Tim Holt

Houston Gamblers
- Title: Offensive line coach

Personal information
- Born: November 23, 1973 (age 52) Dighton, Massachusetts, U.S.

Career information
- College: Southern Connecticut State

Career history
- Southern Connecticut (1995–1996) Tight ends coach & Assistant offensive line coach; Lehigh (1997–1998) Tight ends coach & Assistant offensive line coach; Cornell (1999) Tight ends coach & Assistant offensive line coach; Cornell (2000) Running backs coach; American International (2001–2003) Offensive coordinator & Offensive line coach; Southern Connecticut (2005–2007) Running backs coach; Stonehill (2008) Running game coordinator & Offensive line coach; Tampa Bay Buccaneers (2009) Offensive assistant; Tampa Bay Buccaneers (2010–2011) Assistant offensive line coach; Chicago Bears (2012) Offensive line coach; Stetson (2014) Offensive line coach & Run game coordinator; Oakland Raiders (2015–2017) Assistant offensive line coach; Santa Margarita Catholic High School (2019-2022) Offensive line coach; Michigan Panthers (2023–2025) Offensive line coach; Houston Gamblers (2026–present) Offensive line coach;

= Tim Holt (American football) =

American football coach (born 1973)

Timothy P. Holt (born November 29, 1973) is an American football coach who is the offensive line coach for the Houston Gamblers of the United Football League (UFL).

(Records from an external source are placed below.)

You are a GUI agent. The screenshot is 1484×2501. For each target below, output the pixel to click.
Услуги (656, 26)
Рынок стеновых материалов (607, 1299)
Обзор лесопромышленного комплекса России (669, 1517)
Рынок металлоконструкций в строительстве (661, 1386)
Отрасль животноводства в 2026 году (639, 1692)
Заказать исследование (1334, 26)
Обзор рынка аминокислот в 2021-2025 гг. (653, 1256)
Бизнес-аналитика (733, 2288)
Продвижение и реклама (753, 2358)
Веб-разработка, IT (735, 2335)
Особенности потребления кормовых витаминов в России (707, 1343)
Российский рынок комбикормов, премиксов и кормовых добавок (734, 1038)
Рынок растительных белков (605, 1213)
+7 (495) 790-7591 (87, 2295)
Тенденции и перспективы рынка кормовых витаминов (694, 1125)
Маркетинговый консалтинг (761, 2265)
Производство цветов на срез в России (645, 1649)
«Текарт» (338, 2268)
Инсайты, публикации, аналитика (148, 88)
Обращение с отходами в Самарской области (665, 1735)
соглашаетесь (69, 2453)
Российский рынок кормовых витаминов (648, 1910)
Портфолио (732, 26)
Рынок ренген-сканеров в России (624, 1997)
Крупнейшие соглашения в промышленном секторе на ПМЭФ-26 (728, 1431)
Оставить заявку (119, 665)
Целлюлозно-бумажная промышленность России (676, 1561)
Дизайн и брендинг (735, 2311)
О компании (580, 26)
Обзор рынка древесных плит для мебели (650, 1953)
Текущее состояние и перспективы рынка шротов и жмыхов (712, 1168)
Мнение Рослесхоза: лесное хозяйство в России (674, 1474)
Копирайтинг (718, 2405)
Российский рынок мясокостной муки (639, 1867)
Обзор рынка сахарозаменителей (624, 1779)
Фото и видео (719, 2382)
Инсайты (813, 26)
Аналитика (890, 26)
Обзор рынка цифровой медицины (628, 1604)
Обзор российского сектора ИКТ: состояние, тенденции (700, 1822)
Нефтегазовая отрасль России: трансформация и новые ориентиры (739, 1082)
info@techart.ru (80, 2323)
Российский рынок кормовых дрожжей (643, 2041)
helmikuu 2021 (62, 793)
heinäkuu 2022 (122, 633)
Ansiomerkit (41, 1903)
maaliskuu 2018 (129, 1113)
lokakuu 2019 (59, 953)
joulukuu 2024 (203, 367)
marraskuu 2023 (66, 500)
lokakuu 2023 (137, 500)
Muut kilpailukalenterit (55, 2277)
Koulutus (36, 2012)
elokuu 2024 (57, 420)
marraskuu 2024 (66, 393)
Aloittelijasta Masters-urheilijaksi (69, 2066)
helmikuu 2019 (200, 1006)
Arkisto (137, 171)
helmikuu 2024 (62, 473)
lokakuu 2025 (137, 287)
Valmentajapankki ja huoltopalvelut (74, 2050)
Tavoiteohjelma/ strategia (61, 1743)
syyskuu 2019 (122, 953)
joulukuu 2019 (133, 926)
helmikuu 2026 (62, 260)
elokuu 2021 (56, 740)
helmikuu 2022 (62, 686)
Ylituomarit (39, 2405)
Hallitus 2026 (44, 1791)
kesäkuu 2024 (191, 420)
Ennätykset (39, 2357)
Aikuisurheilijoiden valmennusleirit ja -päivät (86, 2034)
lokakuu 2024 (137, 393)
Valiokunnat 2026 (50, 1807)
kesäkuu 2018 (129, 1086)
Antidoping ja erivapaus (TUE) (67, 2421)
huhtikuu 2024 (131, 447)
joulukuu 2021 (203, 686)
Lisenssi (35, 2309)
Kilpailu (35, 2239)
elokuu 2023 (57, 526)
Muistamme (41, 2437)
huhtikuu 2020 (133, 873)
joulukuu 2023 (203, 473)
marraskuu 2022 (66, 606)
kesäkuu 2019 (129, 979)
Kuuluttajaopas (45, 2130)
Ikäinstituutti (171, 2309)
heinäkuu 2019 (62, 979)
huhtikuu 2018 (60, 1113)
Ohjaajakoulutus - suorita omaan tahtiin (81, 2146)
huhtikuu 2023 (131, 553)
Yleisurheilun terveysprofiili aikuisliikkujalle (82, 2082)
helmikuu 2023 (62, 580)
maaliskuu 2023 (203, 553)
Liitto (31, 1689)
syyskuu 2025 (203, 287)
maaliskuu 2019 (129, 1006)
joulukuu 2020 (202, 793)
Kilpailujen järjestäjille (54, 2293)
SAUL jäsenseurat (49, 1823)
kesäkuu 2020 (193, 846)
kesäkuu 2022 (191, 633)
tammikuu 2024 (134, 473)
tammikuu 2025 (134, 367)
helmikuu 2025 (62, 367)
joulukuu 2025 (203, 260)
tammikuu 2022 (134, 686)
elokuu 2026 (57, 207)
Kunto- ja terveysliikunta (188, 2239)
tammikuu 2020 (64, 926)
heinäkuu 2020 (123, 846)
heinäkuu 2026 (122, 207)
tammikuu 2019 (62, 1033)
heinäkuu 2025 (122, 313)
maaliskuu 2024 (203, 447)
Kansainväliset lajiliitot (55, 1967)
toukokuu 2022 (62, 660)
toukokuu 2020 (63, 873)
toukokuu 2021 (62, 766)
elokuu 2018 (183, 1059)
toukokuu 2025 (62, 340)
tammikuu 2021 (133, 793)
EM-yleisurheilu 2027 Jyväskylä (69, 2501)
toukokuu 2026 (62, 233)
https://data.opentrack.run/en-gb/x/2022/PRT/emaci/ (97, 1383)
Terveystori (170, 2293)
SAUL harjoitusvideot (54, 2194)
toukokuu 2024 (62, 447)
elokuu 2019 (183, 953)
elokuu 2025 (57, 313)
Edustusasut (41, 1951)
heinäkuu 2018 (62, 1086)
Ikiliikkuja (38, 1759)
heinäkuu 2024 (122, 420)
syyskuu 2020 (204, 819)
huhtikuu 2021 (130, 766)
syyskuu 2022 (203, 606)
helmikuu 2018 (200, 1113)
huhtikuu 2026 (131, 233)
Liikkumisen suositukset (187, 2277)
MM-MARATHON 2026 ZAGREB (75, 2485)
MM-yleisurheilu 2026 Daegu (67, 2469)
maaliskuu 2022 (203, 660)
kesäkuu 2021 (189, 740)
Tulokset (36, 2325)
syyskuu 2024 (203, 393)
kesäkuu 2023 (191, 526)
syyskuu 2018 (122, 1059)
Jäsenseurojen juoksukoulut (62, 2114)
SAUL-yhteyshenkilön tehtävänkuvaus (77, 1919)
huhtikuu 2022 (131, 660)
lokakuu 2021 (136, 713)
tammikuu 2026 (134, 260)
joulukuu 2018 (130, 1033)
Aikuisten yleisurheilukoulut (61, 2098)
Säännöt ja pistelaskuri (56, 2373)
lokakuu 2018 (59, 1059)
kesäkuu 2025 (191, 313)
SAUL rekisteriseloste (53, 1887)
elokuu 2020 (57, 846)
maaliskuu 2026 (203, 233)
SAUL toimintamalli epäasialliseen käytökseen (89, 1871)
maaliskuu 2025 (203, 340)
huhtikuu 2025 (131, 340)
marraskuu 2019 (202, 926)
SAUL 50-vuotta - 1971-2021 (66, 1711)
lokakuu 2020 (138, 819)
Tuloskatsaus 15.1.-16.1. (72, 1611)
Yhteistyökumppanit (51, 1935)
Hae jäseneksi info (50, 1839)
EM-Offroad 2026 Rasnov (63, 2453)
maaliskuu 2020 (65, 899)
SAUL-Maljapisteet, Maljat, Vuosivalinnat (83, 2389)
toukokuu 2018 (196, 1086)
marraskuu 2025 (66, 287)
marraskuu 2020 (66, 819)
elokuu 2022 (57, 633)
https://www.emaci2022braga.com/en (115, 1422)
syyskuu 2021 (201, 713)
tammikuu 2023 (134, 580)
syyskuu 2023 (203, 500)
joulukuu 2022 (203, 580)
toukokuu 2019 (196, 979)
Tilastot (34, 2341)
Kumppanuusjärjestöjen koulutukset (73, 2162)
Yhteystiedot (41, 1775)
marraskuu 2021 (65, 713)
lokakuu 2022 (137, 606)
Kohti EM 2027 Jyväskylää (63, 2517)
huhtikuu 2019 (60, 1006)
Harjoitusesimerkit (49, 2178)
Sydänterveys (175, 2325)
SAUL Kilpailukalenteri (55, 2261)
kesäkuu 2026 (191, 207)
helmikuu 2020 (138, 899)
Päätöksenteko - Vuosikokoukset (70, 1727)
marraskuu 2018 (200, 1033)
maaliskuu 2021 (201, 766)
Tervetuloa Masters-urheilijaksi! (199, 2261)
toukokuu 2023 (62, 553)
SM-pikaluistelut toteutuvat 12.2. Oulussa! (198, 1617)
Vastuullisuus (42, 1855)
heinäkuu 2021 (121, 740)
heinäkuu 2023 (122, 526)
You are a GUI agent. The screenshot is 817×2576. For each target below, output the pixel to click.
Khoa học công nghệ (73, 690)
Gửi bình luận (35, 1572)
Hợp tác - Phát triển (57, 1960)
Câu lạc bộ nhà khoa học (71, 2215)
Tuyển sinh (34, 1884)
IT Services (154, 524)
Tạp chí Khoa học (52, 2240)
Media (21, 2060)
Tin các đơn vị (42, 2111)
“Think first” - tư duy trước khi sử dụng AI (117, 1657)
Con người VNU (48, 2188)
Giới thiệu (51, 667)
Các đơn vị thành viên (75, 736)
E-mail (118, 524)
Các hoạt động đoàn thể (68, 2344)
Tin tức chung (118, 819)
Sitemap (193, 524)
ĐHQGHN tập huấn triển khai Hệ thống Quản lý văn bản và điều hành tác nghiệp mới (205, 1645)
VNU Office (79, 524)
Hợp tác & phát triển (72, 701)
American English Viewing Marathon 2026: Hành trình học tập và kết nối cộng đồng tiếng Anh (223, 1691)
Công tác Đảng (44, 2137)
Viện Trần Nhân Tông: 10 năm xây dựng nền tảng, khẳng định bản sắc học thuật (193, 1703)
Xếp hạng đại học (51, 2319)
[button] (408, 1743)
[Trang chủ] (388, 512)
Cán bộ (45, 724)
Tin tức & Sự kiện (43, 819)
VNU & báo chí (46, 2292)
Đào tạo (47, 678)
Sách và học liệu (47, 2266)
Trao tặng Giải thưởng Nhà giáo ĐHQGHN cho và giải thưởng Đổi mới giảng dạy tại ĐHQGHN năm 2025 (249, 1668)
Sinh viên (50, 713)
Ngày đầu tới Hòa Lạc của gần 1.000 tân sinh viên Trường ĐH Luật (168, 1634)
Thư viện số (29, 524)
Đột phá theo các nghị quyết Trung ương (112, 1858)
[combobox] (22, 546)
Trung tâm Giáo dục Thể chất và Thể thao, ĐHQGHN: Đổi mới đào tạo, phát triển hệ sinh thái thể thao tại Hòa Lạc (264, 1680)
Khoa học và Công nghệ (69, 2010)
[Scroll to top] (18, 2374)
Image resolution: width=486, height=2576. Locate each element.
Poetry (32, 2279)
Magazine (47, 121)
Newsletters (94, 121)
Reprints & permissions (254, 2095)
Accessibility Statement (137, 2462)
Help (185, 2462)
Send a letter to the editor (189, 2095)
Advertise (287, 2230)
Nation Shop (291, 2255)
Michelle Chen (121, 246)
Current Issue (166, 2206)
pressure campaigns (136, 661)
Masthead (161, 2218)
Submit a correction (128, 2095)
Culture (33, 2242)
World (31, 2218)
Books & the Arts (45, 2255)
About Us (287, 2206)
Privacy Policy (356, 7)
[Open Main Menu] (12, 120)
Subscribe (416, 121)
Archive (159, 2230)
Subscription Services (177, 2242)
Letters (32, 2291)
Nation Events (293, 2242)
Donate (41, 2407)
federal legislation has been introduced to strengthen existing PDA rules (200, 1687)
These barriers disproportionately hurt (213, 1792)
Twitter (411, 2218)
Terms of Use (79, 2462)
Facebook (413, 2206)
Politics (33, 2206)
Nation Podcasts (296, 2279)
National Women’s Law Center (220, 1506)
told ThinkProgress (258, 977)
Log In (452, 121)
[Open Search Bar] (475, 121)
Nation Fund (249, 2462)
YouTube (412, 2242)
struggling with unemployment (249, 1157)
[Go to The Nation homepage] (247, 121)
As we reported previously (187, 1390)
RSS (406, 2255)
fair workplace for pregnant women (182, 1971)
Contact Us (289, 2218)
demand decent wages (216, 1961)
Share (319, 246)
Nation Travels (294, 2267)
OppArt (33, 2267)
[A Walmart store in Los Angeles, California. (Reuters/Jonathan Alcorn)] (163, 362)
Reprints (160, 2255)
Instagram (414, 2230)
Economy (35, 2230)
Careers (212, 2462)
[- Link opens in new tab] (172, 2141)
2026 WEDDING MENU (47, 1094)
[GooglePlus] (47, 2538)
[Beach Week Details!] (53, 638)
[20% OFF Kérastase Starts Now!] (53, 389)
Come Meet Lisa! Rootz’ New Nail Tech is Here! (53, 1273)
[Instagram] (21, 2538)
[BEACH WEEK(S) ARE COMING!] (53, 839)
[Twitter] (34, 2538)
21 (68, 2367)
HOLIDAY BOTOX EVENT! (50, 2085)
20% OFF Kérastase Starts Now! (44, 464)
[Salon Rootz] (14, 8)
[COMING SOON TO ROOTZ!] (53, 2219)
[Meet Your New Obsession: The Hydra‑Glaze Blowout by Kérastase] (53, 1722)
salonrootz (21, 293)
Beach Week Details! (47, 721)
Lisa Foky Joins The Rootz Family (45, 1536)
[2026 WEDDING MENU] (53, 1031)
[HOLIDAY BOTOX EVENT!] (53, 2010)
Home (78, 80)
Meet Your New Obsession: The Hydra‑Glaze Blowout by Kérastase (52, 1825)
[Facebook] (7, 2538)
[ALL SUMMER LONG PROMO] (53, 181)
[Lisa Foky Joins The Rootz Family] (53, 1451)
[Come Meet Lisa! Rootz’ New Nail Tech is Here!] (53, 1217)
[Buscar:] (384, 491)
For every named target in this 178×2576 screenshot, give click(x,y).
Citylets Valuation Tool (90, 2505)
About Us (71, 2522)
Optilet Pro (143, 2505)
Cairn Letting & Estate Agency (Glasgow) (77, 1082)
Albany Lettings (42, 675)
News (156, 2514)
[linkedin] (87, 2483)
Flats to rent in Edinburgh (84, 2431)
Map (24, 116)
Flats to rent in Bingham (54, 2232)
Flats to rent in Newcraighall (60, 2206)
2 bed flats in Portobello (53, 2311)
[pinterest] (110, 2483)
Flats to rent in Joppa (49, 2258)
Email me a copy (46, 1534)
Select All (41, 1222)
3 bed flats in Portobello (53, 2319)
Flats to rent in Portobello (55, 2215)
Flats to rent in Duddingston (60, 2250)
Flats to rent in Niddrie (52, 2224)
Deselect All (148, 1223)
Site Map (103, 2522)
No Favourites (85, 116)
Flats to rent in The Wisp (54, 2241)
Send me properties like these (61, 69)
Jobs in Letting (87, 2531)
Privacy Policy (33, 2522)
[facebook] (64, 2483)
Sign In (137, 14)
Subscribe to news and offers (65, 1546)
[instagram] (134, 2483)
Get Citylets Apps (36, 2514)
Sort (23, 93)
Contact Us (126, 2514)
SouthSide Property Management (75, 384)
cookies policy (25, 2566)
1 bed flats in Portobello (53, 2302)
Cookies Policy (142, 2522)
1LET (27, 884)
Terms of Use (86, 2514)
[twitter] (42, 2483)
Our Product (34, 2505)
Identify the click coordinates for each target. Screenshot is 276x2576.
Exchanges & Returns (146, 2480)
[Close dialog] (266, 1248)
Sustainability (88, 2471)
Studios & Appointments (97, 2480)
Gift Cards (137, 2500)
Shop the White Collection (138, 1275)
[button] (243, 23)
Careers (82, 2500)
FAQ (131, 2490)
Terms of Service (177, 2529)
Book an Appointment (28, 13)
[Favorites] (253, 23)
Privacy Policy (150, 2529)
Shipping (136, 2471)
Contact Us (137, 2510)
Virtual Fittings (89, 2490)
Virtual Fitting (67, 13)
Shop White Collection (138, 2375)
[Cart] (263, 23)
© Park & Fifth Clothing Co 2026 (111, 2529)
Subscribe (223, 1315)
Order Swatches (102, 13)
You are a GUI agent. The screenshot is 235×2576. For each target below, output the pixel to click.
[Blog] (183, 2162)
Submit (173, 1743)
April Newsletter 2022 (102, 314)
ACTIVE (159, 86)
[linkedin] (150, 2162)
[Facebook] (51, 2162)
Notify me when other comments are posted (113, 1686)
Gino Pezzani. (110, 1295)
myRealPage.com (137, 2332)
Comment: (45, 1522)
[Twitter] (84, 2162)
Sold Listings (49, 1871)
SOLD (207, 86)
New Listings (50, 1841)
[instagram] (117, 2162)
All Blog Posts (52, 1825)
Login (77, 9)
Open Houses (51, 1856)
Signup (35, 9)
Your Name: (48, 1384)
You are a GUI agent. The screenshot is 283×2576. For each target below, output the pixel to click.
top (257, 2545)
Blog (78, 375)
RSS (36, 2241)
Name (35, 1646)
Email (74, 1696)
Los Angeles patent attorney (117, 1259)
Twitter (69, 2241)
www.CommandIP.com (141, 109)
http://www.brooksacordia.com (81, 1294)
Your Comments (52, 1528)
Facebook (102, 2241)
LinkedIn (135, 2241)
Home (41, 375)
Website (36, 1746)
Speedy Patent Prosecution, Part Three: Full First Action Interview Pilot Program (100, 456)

He most recently coached for the Oakland Raiders of the National Football League. He was a three-year letterman at Southern Connecticut State University, and coached there for two years afterwards. Holt would serve a total of 15 years with colleges. Holt served ten of those years with the offensive line, with the rest as running backs. In 2009, Holt was hired as the Tampa Bay Buccaneers coaching intern, before becoming an offensive assistant, and becoming the assistant offensive line coach under head coach Raheem Morris and offensive coordinator Greg Olsen in 2011. In his final two seasons with the Bucs, the team's offensive line yielded 4.5 rushing yards per carry, seventh best in the NFL. Holt, along with the rest of Morris' staff, was fired after the 2011 season. He was hired by the Bears in 2012 to succeed Mike Tice, who was promoted to offensive coordinator. Holt is the fourth offensive line coach for the Bears under head coach Lovie Smith (along with Tice, Harry Hiestand, and Pete Hoener). On January 17, 2013, Holt was among seven coaches not retained by new Bears head coach Marc Trestman.

On March 15, 2023, Holt was announced as the offensive line coach for the Michigan Panthers of the United States Football League (USFL).